The analysis included all hospital admissions of children aged 0–14 years during 2002–2008 which met the following criteria: Acute admissions with an ICD–10-AM primary diagnosis code of otitis media; and elective admissions with a primary procedure code of ventilation tube insertion. First attendances at ENT outpatient clinics during 2007–2008 were also reviewed. Explanatory variables included ethnicity, gender, age, and NZ Deprivation Index decile.

Results

Among 0–4 year olds, Māori and Pacific children were more likely to be admitted acutely for otitis media than European children. In contrast, both Māori and Pacific children had lower rates of elective admissions for ventilation tube insertion, with ethnic differences being most marked for children from the most deprived areas. Māori and Pacific children aged 5–14 years also had higher acute otitis media admission rates than European children. In contrast to their younger counterparts however, they also had higher rates of ventilation tube insertion. Exploration of ENT outpatient data for children 0–4 years revealed similar first appointment rates for European and Māori children, but lower rates for Pacific and Asian children. For the 5–14 age group, first appointment rates were higher for Māori and Pacific children than for European children. However, Māori and Pacific children in both age groups had higher rates of non-attendance at their first ENT appointments than European children.

Conclusion

This study highlights ethnic differences in access to ventilation tubes amongst New Zealand’s 0–4 year olds, with the greatest inequalities being seen for Māori, Pacific and Asian children living in the most deprived areas.

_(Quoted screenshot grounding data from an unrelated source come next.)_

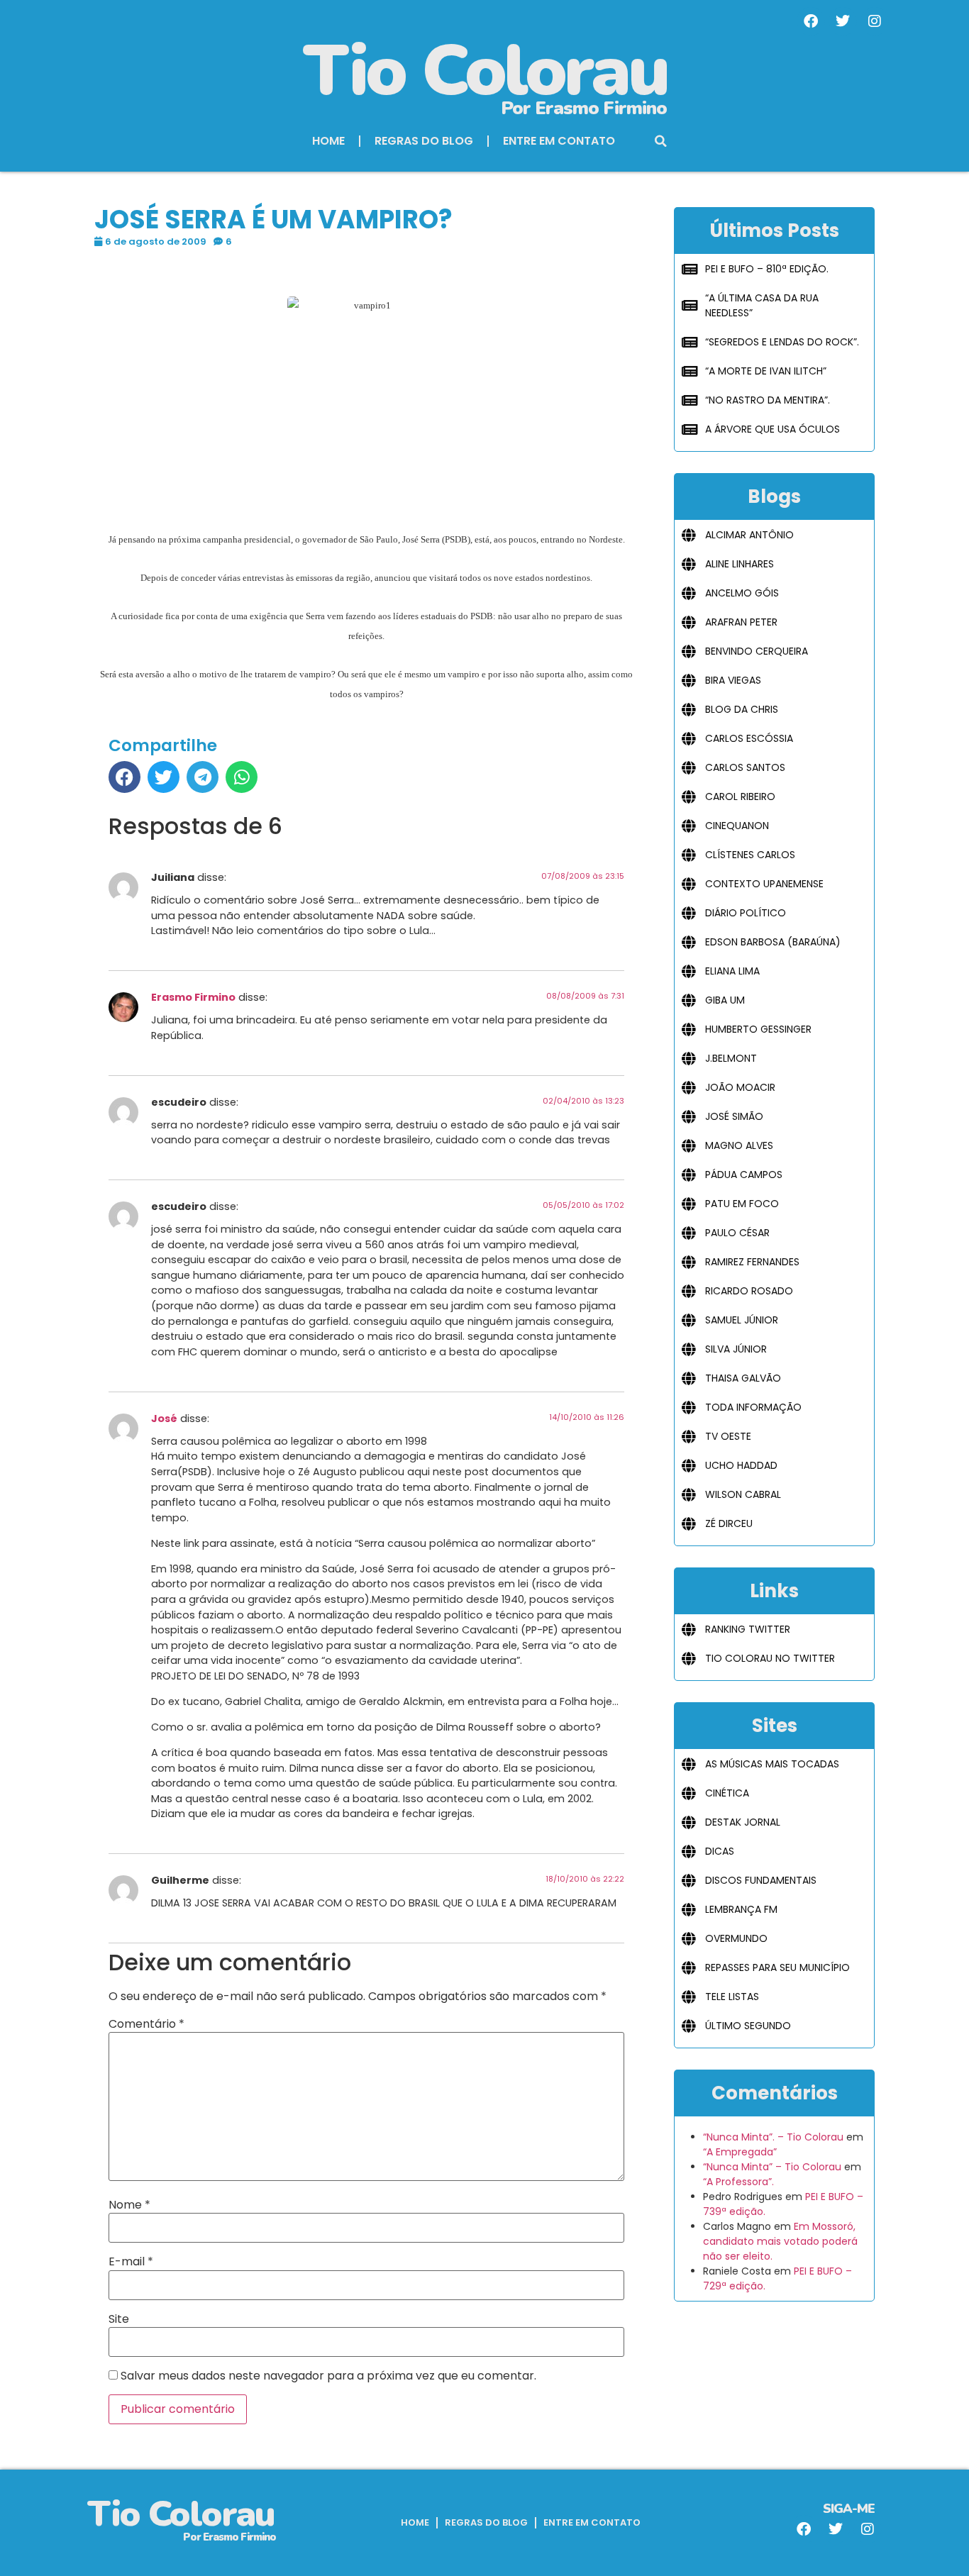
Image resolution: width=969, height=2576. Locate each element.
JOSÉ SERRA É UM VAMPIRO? (273, 219)
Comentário (146, 2024)
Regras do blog (424, 141)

For Māori and Pacific children, such differences cannot be attributed to lower rates of AOM or OME compared to European children. The fact that similar patterns are not seen for children aged 5–14 years potentially suggests that routine Well Child hearing screening may be playing a role in identifying unmet need in this older age group. Such disparities also suggest that factors over and above OM prevalence may be influencing access to ventilation tubes. Further research is required to determine why Māori and Pacific children (0–4 years) have similar/lower ENT appointment rates than European children, despite a higher burden of middle ear disease, as well as higher non-attendance rates at outpatient clinics. Given the importance of early detection and treatment of OM for children’s ongoing well-being and education, a greater understanding of the reasons for these inequalities is urgently required.

Author Information

Justine S McCallum, Paediatric Registrar, Dunedin Hospital, Dunedin; Liz Craig, Senior Research Fellow, NZ Child and Youth Epidemiology Service, University of Otago, Dunedin;  Ian Whittaker, Postdoctoral Research Fellow, Space Physics Group, Department of Physics, University of Otago, Dunedin; Jo Baxter, Associate Dean for Māori Health and Director of the Centre for Hauora Māori, Dunedin

Acknowledgements

Andrew Wicken, NZ Child and Youth Epidemiology Service, Dunedin for checking all data.

Correspondence

Justine S McCallum, Paediatric Unit, Dunedin Hospital, Great King Street, Dunedin, Otago, 9016.

Correspondence Email

justine.mccallum@middlemore.co.nz

Competing Interests

Dr McCallum reports while undertaking this dissertation she was training as a Public Health physician and was receiving a bursary from the NZ College of Public Health. She had non-financial support from the NZCYES during the conduct of the study. Dr Craig reports DHB and Ministry of Health Funding for NZ Child and Youth Epidemiology Service (NZCYES) Reporting: This paper utilises a similar methodology to that used by the NZCYES for its reporting of hospitalisations–but extends it with new material on outpatients data. Some of Dr Craig’s salary was funded from NZCYES contracts with the MoH and DHBs, however the MoH and DHBs had no input into the methodology used to report the data. Dr Craig was a political candidate for Labour at the 2014 election–the paper was written prior to this and the paper does not make any recommendations of a political nature.